Recommendations Updated for Postcolonoscopy Management
Guidance also provided for removal techniques for colorectal lesions of different sizes
FRIDAY, March 13, 2020 (HealthDay News) -- In two guideline updates from the U.S. Multi-Society Task Force on Colorectal Cancer, published in the March issue of Gastroenterology, recommendations are presented for postcolonoscopy management and endoscopic removal of colorectal lesions.
Samir Gupta, M.D., from the Veterans Affairs San Diego Healthcare System, and colleagues developed recommendations for postcolonoscopy management. The authors note that for patients with normal, high-quality colonoscopy, screening should be repeated in 10 years. After removal of one to two tubular adenomas <10 mm in size, seven- to 10-year follow-up is recommended. High-quality baseline examination is important. After removal of three to four adenomas <10 mm in size, colonoscopy should be repeated in three to five years. After removal of five to 10 adenomas <10 mm, colonoscopy should be repeated in three years. After removal of >10 adenomas, follow-up colonoscopy at one year rather than the general recommendation of less than three years is recommended.

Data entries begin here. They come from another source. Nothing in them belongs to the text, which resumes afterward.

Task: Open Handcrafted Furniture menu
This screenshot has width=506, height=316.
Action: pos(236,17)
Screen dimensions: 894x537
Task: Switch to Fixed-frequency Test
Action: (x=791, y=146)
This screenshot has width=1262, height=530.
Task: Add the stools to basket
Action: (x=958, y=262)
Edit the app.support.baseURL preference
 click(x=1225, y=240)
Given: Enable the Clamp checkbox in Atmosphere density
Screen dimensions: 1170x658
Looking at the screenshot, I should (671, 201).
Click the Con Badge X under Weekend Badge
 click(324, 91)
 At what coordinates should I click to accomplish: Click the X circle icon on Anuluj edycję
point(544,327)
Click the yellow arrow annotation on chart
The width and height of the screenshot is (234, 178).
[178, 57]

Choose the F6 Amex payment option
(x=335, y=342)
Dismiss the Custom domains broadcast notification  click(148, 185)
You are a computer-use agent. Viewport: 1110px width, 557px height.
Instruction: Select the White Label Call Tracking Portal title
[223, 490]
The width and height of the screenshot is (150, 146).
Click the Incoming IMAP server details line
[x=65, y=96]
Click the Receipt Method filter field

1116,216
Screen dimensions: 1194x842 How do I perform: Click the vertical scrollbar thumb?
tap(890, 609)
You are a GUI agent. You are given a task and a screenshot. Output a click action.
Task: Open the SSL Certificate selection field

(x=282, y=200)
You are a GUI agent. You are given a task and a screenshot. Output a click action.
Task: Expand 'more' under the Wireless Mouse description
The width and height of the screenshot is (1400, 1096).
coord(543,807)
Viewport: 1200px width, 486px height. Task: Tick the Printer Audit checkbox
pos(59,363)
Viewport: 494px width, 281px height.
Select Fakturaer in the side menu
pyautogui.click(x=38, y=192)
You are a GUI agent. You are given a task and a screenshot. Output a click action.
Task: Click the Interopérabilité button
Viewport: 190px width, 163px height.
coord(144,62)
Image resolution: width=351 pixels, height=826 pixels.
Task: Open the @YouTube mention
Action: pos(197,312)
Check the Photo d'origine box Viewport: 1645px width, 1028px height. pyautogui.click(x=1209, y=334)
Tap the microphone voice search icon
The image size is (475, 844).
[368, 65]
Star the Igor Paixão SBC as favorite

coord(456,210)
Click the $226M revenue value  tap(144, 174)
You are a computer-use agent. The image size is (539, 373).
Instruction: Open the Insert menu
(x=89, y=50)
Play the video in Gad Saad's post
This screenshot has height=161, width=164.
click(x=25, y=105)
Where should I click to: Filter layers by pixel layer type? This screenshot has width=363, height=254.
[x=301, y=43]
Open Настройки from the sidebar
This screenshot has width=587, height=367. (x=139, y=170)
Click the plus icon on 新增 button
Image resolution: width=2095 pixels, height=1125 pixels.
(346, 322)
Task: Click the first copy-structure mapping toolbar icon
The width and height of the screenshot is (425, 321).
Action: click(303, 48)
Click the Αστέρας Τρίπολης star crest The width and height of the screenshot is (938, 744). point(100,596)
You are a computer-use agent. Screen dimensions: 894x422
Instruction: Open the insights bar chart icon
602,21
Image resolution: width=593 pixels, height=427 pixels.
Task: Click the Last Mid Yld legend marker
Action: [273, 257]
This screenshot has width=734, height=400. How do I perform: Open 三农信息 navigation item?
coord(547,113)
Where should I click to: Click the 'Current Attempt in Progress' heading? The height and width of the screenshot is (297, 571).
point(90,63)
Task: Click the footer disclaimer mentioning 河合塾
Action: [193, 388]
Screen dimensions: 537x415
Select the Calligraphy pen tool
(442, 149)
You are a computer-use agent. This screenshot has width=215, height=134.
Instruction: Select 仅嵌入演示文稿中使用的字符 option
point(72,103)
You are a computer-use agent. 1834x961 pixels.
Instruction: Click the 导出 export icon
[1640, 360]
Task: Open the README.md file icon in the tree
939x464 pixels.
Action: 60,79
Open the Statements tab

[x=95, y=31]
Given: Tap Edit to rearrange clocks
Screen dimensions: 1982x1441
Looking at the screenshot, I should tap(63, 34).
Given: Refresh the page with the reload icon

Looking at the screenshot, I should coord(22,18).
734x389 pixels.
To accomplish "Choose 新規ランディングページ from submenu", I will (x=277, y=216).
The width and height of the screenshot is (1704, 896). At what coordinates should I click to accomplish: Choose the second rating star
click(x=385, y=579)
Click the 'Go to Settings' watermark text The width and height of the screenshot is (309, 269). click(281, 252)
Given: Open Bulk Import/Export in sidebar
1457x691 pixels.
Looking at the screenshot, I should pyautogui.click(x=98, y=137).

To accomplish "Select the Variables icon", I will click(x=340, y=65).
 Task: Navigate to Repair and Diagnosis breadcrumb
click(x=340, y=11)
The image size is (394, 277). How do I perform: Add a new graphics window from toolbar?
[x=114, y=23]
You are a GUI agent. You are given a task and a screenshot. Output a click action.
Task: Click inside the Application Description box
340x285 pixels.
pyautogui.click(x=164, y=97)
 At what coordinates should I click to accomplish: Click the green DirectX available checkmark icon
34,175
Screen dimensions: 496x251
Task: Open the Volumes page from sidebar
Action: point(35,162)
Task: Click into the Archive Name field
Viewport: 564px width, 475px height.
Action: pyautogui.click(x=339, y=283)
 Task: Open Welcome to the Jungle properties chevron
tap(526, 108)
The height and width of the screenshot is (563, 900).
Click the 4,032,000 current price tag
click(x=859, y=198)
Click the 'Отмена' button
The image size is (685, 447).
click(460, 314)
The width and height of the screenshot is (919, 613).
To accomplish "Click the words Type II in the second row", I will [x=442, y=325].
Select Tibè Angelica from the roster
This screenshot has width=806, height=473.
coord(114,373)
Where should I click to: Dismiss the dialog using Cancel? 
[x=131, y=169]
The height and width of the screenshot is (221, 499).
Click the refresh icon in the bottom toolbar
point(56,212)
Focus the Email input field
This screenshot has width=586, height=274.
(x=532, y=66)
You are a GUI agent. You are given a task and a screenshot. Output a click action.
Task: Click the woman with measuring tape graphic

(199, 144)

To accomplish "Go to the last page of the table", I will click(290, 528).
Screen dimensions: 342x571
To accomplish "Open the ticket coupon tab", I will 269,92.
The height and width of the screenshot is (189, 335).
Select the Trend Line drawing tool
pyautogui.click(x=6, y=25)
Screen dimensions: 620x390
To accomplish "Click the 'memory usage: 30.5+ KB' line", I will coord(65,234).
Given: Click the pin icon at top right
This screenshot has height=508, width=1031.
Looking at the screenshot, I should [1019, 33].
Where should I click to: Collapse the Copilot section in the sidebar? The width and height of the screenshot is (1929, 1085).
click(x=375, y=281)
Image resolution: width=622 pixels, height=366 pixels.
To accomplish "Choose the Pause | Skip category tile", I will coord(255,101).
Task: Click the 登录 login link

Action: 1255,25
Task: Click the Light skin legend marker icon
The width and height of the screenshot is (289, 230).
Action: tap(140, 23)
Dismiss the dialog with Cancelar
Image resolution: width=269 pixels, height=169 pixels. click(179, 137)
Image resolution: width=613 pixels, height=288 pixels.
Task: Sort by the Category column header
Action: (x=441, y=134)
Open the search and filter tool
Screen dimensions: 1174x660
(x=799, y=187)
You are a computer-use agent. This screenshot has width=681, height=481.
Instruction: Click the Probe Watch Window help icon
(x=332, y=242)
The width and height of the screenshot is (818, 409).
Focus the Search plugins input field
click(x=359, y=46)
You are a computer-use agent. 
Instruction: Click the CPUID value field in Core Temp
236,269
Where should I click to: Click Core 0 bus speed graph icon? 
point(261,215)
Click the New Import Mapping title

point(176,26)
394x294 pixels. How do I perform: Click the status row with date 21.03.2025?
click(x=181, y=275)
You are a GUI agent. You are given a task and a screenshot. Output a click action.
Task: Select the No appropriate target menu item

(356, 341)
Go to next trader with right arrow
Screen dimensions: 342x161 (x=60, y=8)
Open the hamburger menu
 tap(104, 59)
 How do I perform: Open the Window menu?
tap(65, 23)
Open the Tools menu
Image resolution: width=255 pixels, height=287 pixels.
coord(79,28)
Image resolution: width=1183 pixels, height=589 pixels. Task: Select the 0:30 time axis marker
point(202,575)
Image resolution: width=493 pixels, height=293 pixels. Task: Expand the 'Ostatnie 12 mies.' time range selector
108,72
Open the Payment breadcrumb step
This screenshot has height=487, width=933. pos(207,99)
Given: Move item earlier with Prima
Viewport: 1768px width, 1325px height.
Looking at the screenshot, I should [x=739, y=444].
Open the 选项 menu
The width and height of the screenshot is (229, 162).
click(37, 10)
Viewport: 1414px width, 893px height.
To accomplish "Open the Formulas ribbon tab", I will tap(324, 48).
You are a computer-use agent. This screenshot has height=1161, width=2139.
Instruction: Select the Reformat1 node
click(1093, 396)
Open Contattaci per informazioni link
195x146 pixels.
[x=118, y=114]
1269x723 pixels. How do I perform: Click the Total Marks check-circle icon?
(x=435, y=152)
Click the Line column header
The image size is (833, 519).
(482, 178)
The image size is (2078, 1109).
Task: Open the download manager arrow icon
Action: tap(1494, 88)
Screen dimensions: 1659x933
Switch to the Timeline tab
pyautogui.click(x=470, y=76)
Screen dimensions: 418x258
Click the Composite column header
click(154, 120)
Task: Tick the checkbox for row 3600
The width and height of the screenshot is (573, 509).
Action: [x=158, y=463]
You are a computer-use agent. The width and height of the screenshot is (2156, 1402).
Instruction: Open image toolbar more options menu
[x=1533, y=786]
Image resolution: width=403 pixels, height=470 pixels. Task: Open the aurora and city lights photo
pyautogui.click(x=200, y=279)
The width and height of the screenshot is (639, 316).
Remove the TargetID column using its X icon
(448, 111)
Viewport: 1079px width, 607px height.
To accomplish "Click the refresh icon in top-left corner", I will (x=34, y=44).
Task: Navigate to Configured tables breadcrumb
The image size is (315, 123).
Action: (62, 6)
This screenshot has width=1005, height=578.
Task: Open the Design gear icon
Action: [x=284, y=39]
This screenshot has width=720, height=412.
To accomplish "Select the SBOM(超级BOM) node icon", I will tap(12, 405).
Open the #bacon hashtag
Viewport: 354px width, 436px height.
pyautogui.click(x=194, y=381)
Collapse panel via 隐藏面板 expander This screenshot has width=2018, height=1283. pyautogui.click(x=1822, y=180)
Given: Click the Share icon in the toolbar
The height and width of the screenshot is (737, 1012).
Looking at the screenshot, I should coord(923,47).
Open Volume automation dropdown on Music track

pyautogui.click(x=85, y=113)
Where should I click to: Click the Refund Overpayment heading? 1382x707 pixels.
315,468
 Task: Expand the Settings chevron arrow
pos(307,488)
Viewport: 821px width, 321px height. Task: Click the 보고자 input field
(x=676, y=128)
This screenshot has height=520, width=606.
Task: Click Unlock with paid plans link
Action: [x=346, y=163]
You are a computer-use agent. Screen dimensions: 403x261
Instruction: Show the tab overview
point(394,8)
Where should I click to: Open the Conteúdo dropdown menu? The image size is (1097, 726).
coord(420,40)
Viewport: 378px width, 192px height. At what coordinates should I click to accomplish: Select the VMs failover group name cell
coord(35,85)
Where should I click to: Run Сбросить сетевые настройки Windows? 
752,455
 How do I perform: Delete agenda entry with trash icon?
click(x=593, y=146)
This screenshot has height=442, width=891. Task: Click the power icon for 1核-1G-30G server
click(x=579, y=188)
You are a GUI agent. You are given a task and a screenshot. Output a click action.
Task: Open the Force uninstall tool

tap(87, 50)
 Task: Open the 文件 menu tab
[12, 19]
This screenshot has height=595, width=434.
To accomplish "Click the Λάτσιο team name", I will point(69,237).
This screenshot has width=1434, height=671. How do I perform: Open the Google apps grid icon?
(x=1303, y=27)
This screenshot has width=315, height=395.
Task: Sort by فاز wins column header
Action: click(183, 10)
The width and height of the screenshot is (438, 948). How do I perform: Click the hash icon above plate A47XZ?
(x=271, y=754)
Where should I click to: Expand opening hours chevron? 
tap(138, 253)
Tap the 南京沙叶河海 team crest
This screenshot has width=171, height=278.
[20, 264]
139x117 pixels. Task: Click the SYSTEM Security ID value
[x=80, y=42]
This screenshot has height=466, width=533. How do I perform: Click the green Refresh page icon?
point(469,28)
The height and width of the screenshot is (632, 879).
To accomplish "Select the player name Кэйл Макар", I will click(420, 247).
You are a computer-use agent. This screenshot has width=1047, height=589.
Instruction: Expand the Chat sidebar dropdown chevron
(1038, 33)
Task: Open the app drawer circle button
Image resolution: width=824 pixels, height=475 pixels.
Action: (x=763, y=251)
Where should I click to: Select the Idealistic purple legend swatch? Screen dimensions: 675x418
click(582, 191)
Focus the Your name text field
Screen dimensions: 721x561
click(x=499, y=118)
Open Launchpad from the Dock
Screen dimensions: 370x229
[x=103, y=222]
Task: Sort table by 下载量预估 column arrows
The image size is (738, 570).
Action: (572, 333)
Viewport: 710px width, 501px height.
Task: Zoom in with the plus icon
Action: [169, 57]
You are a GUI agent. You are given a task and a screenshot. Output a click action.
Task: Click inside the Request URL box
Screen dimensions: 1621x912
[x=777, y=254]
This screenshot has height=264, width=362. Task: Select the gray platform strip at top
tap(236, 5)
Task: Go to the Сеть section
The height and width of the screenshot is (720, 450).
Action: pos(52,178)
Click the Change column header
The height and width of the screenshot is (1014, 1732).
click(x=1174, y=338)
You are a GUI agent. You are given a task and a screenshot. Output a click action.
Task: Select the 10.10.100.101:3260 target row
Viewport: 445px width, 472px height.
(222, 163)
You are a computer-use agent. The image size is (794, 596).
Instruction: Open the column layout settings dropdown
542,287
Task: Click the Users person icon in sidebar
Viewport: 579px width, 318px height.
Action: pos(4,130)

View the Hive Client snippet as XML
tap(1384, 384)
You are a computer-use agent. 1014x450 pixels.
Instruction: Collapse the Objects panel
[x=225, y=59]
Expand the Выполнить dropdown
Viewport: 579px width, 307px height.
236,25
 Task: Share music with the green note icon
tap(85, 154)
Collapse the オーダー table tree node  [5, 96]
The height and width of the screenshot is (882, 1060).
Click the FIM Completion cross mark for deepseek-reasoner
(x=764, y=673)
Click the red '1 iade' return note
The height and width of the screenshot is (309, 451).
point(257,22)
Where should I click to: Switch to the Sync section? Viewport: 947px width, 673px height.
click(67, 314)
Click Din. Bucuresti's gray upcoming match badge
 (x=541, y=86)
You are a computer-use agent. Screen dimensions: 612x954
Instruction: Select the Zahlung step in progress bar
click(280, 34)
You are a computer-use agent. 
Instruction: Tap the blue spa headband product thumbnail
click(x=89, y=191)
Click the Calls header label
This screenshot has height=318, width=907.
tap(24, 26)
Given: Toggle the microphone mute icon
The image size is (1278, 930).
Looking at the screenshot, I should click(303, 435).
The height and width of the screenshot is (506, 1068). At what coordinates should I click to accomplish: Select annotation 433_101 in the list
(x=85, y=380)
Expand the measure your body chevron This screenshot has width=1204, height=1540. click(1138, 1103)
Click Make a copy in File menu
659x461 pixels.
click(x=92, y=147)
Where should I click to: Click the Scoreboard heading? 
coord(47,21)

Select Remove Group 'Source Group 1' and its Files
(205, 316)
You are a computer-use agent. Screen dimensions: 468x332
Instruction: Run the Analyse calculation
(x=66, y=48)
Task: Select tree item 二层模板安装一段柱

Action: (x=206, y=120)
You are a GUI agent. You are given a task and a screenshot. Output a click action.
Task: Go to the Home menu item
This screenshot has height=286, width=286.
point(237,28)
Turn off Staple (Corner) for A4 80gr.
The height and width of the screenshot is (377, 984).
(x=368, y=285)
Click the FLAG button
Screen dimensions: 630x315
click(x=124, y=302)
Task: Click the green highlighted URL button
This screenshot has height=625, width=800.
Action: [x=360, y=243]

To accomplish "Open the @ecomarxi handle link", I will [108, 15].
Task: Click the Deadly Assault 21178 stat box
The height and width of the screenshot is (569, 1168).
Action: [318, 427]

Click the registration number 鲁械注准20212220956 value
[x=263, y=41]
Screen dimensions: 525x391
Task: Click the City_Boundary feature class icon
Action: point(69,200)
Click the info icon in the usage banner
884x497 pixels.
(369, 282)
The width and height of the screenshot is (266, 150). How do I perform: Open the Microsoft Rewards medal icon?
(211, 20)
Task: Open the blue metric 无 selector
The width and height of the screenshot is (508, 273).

Tonya Kaltenbach, M.D., from the University of California-San Francisco, and colleagues developed recommendations to optimize complete and safe endoscopic removal techniques for colorectal lesions. The authors recommend cold snare polypectomy for diminutive and small lesions due to high complete resection rates and safety profile; cold forceps polypectomy is not recommended for diminutive lesions. Hot biopsy forceps are not recommended for diminutive and small lesions due to high incomplete resection rates. Cold or hot snare polypectomy is recommended for nonpedunculated (10 to 19 mm) lesions. Endoscopic mucosal resection is recommended as the preferred treatment method of large nonpedunculated colorectal lesions.
"Endoscopic resection of precancerous lesions reduces the incidence of CRC," Kaltenbach and colleagues write. "Ineffective resection results in residual neoplasia and appears to be the cause of some interval cancers."
Several authors from both articles disclosed financial ties to the pharmaceutical industry.